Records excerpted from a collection
- - - - - - -
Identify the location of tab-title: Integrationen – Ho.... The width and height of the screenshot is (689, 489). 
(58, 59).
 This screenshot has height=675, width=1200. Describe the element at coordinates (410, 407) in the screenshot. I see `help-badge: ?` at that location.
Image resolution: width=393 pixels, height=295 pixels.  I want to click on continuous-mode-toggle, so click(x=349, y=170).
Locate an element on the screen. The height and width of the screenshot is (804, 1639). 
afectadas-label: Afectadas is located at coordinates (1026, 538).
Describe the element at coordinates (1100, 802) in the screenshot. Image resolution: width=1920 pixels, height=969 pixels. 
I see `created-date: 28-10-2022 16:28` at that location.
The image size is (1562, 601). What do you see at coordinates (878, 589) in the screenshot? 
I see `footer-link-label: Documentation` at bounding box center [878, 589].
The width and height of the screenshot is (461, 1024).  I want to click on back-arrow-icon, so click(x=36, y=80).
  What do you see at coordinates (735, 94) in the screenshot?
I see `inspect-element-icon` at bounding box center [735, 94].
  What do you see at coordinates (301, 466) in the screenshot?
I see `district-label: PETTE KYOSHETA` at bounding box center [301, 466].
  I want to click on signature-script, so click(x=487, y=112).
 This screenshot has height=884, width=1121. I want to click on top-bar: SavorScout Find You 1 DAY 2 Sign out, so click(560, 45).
- - - - - - -
Rewrite the stretch from the line that contains "Image resolution: width=393" through the line that contains "center [878, 589].", putting "Display size" wherever "Image resolution" appears and changing nothing else.

Exercise output:
Display size: width=393 pixels, height=295 pixels.  I want to click on continuous-mode-toggle, so click(x=349, y=170).
Locate an element on the screen. The height and width of the screenshot is (804, 1639). 
afectadas-label: Afectadas is located at coordinates (1026, 538).
Describe the element at coordinates (1100, 802) in the screenshot. Display size: width=1920 pixels, height=969 pixels. 
I see `created-date: 28-10-2022 16:28` at that location.
The image size is (1562, 601). What do you see at coordinates (878, 589) in the screenshot? 
I see `footer-link-label: Documentation` at bounding box center [878, 589].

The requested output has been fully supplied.